A flea collar can be made by rubbing a few drops of one of the following into an ordinary webbing or rope collar or even a doggy bandanna: eucalyptus oil, Tea Tree Oil, citronella, lavender or geranium. Don’t forget to do this weekly. We now stock a product that makes this easy for you.
As soon as you realise you pet has a flea problem, jump into action immediately by following these steps (if you don't have a pet, you get to skip trying to wash your pet!):
- Wash your pet starting by pouring water over the neck area (never submerge your pets face in water or use any soap near the eyes, mouths and ears). Move down from the neck area using lots of water at a luke warm temperature. This along with shampooing and rinsing should at least drown most of the fleas.
- Wash all your pets bedding, collars, toys etc on a warm wash cycle.
- Sprinkle salt on all soft furnishings and carpets or rugs where your pet frequents, and wash all removable fabric covers from pillows.
- Before you vacuum any surfaces, add cornflour to the vacuum bag as this will help to suffocate any fleas caught in the vacuum bag. Now vacuum all carpeting and furnishings thoroughly and empty the vacuum bag immediately into a plastic bag, seal the bag and place in an outdoor bin.
- Check your dog or cat again for fleas after he or she is dry from their bath - the best way to do this is by using a flea comb.
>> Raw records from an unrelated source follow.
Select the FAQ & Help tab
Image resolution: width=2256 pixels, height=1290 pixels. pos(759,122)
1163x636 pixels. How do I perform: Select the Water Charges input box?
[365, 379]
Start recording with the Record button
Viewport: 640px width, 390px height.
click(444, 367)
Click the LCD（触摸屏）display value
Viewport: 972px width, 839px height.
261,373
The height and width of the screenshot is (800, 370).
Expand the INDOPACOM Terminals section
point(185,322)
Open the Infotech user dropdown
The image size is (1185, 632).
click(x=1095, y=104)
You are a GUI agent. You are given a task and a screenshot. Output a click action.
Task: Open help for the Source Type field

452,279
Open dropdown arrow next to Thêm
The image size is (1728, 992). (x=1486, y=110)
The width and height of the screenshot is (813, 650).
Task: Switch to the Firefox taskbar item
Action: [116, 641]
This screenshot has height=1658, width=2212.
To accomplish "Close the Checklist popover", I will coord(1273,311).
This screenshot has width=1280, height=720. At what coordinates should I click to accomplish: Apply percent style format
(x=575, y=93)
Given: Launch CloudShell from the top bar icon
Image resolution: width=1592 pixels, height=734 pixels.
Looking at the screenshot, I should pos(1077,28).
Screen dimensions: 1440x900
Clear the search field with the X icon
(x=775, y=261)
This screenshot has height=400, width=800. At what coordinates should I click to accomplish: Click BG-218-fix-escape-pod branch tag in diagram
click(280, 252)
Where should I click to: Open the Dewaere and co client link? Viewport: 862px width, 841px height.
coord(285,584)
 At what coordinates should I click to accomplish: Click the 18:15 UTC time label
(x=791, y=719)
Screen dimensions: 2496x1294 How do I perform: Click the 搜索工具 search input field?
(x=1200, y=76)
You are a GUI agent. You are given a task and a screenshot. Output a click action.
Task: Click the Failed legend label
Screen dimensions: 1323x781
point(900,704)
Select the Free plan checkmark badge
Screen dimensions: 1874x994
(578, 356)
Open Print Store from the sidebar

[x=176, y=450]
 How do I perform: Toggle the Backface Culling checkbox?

If you feel that most of the fleas have gone, your pet may return to their bedded area.
- Repeat step 4 once a day for 10 days.
Now you'll know how to deal with fleas if you ever have the problem. I remember the fright I got when I first discovered our dog had fleas. I felt so bad that I hadn't done anything to prevent it. But I was quickly put at ease when I read that all pet owners have to deal with fleas at some point. So keep vacuuming and washing your pet's bedding, remember the lemons and hopefully you'll never be frightened of those litter critters again!